EXERCISE DIRECTIONS » The answer consists only of the lines from the beginning of the listing below to the line holding "You are a computer-use", inclusive, with every picture removed.

DATA FOR THE TASK »

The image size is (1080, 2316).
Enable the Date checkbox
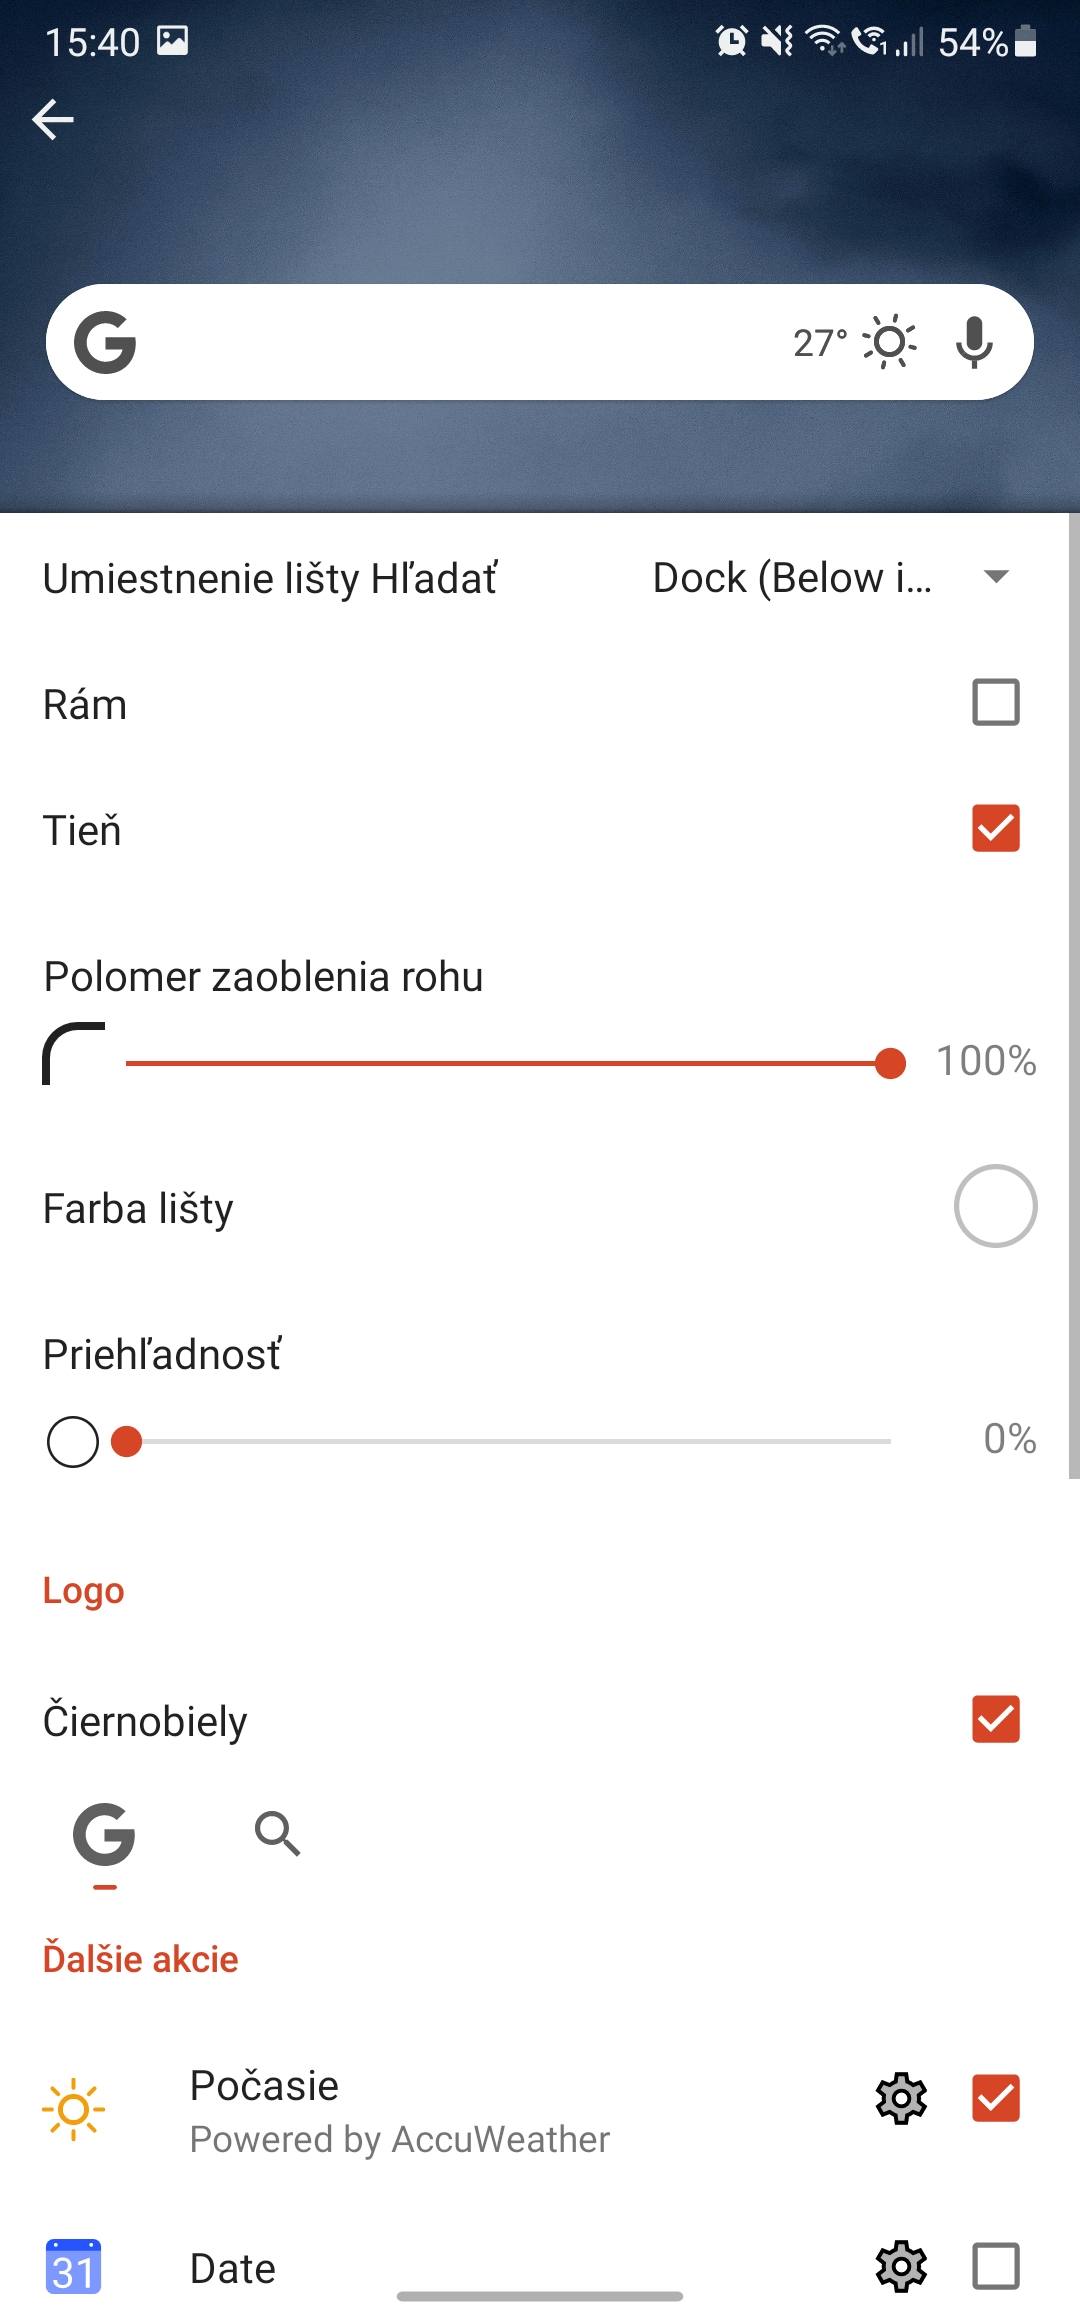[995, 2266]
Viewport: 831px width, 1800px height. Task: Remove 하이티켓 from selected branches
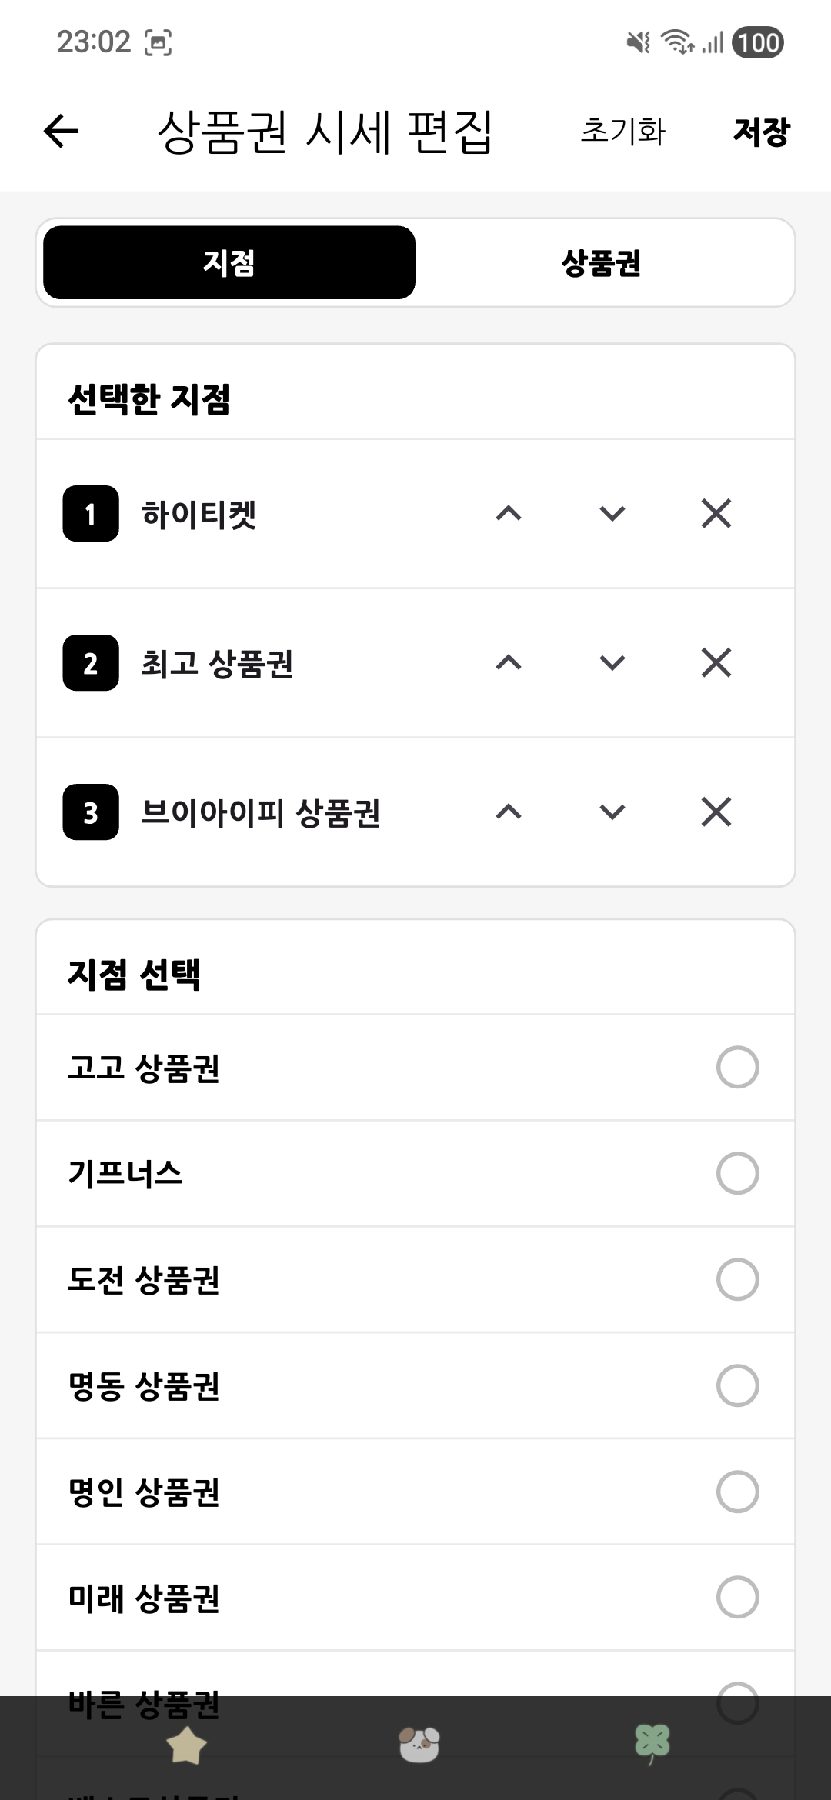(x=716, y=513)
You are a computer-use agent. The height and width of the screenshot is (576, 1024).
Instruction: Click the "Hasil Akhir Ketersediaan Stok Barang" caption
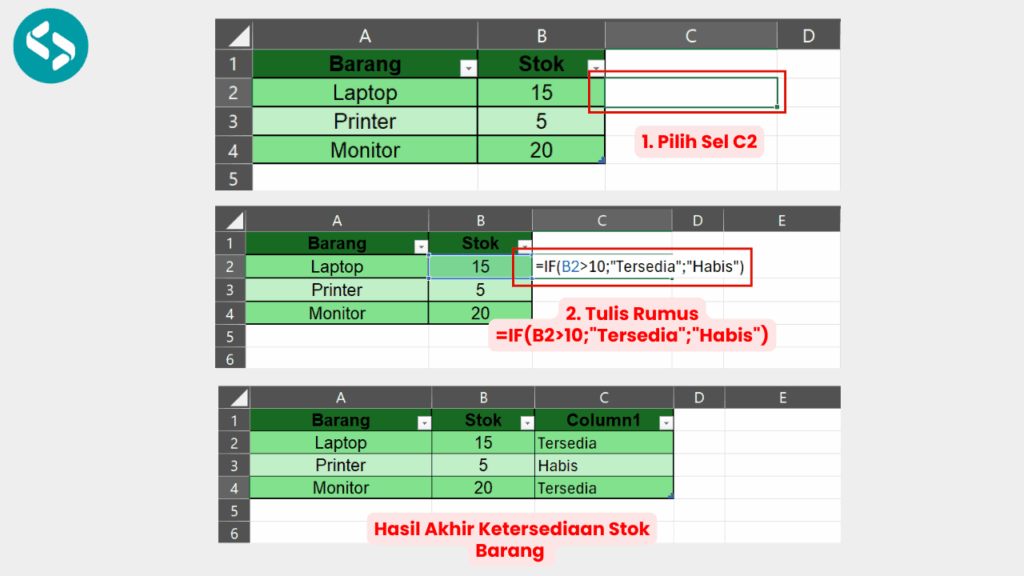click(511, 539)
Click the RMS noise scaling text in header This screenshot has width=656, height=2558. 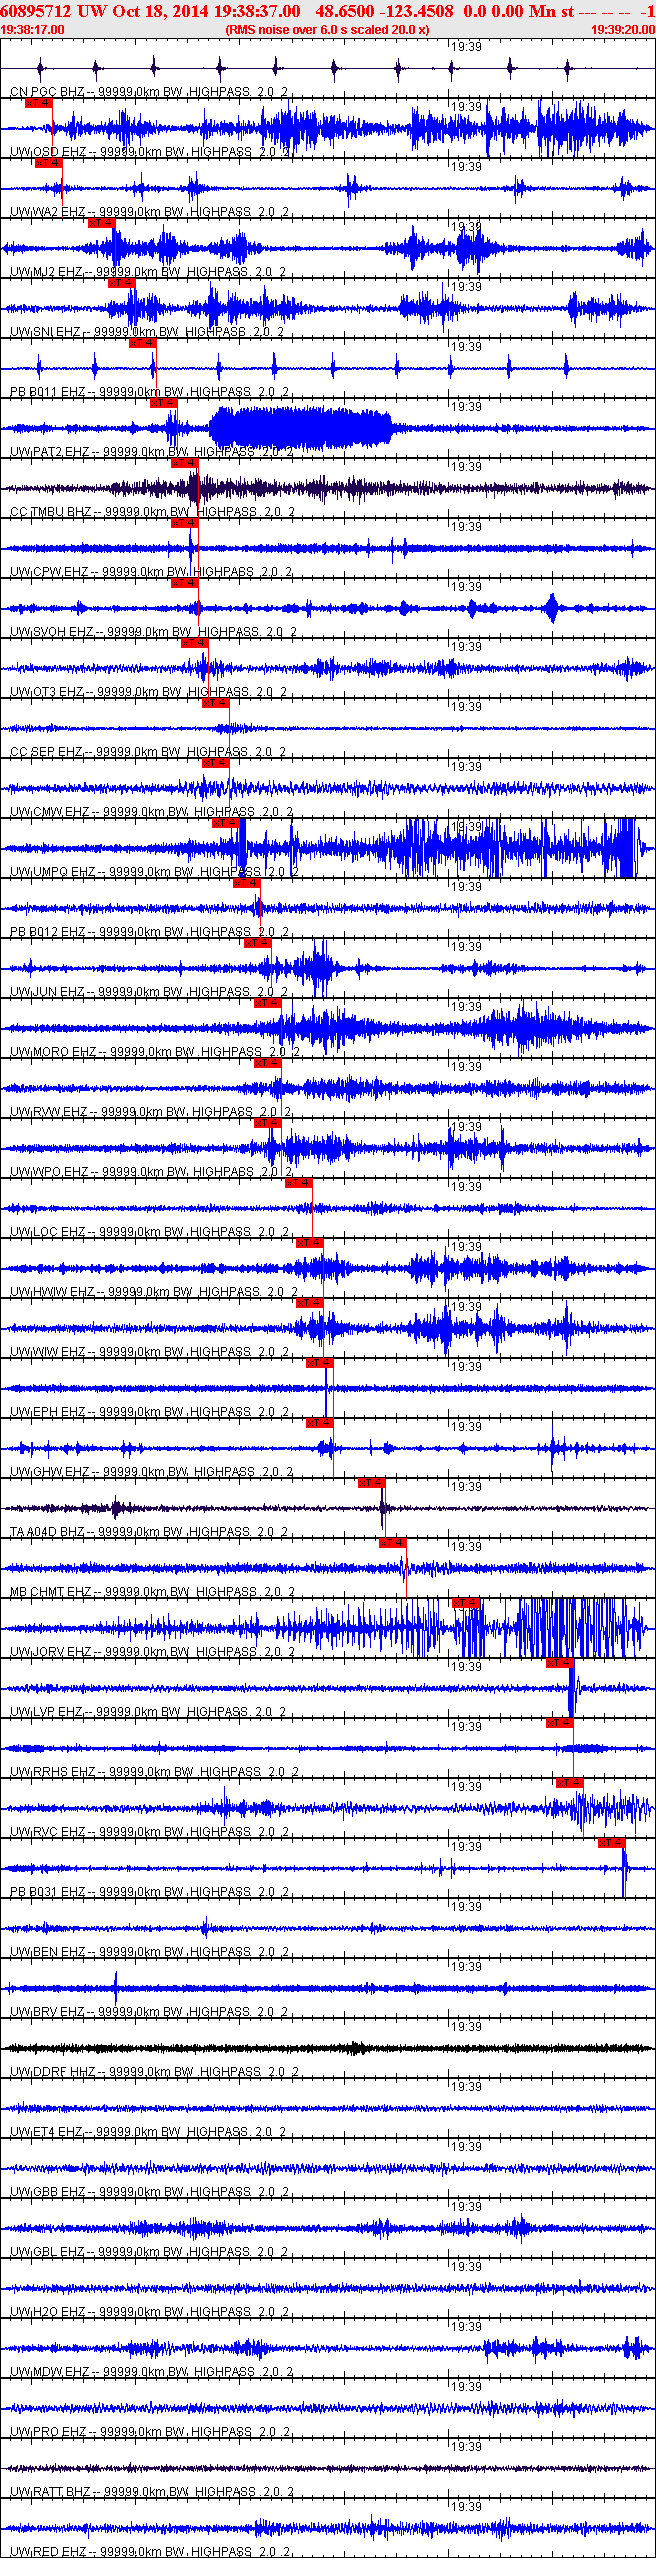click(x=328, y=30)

WRITTEN RESPONSE »
The image size is (1080, 2316).
Enable the Date checkbox
[995, 2266]
Viewport: 831px width, 1800px height. Task: Remove 하이티켓 from selected branches
(x=716, y=513)
You are a computer-use agent. The height and width of the screenshot is (576, 1024).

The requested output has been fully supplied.